Written exercise:
Turn the rows below into a numbered list, skipping blank lines and leaving the pictures out.

Provided entries:

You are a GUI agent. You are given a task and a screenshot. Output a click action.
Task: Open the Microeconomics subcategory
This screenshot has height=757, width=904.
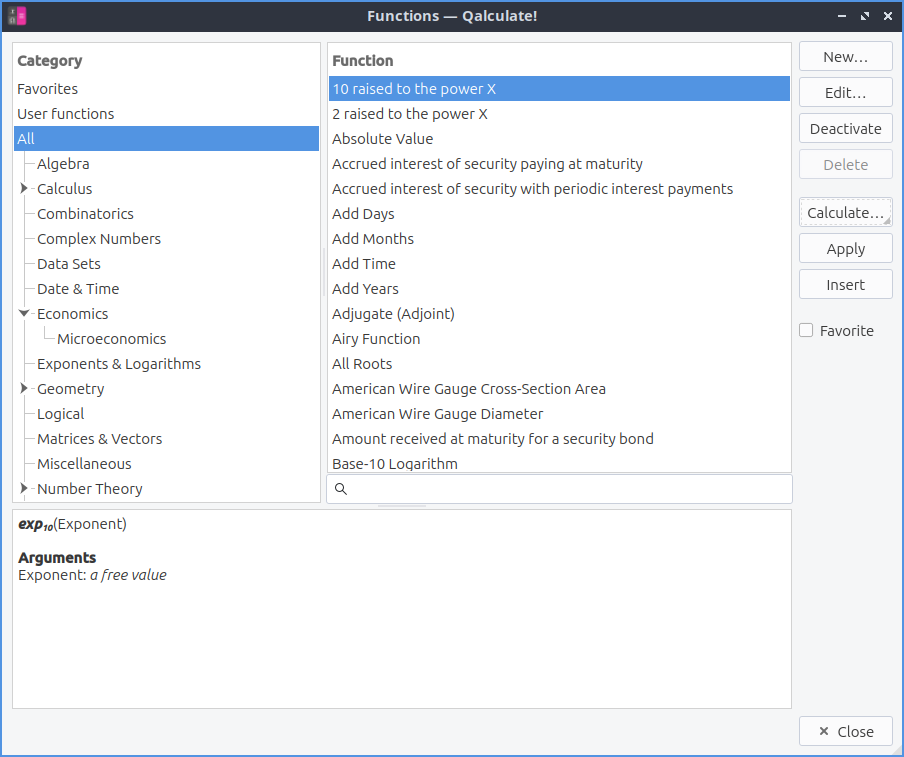[111, 339]
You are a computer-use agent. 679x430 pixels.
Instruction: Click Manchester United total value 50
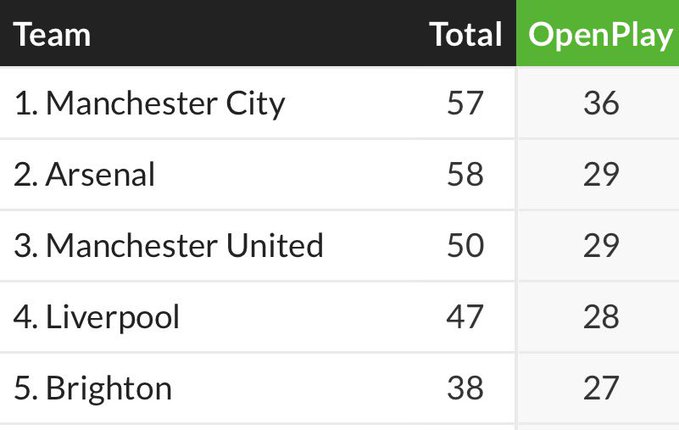pos(465,246)
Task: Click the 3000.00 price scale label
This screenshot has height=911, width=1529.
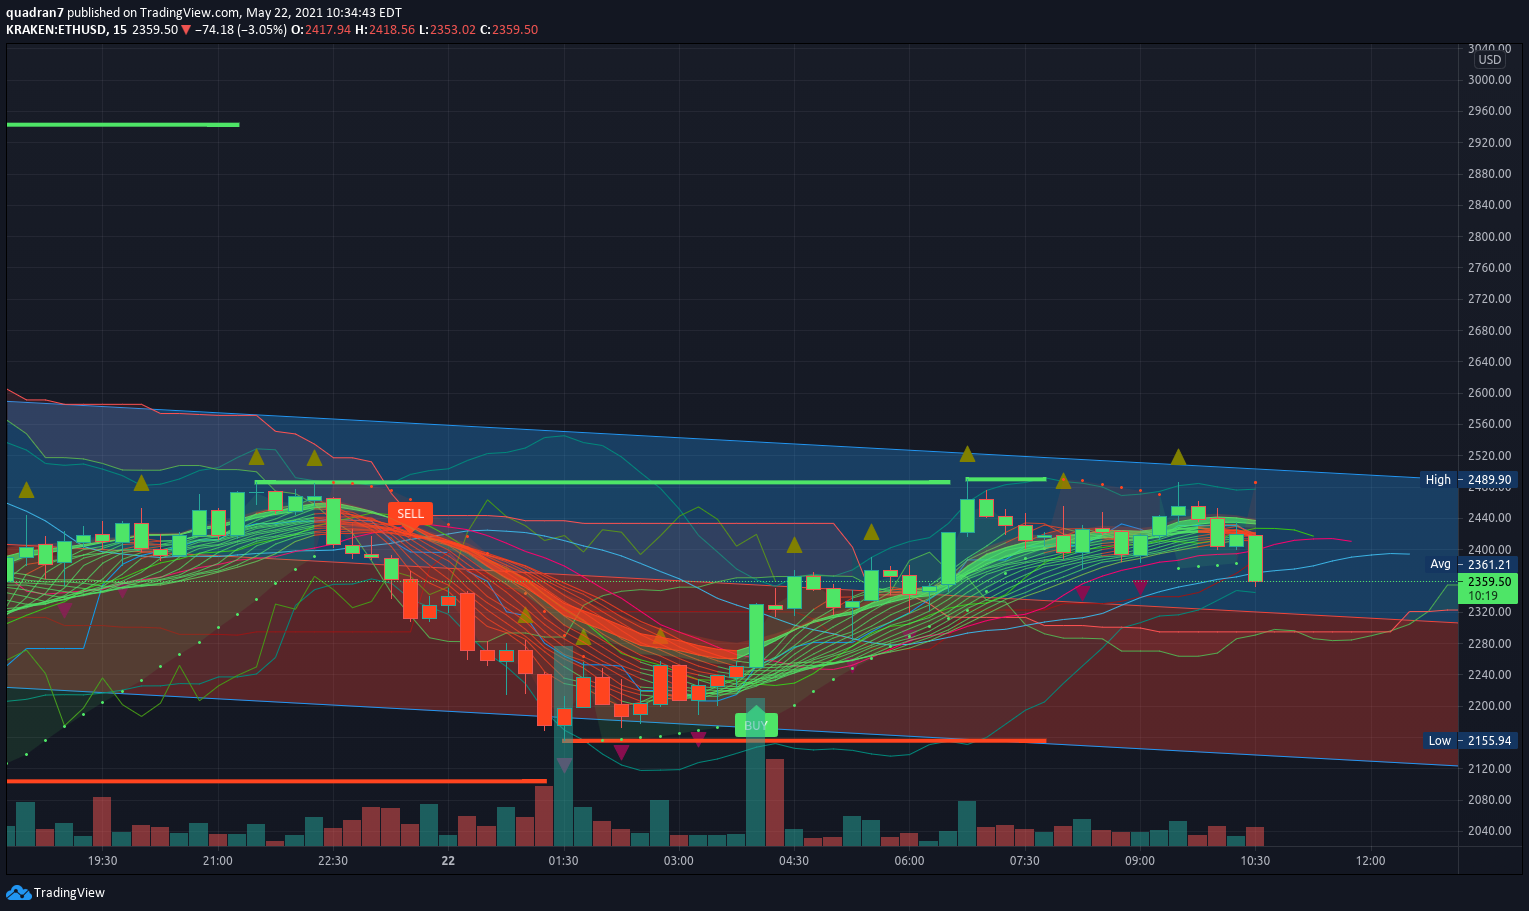Action: pyautogui.click(x=1489, y=80)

Final result:
1. You are a GUI agent. You are given a task and a screenshot. Output a click action.
2. Task: Open the Microeconomics subcategory
3. This screenshot has height=757, width=904.
4. [111, 339]
5. You are a computer-use agent. 679x430 pixels.
6. Instruction: Click Manchester United total value 50
7. pos(465,246)
8. Task: Click the 3000.00 price scale label
9. This screenshot has height=911, width=1529.
10. Action: pyautogui.click(x=1489, y=80)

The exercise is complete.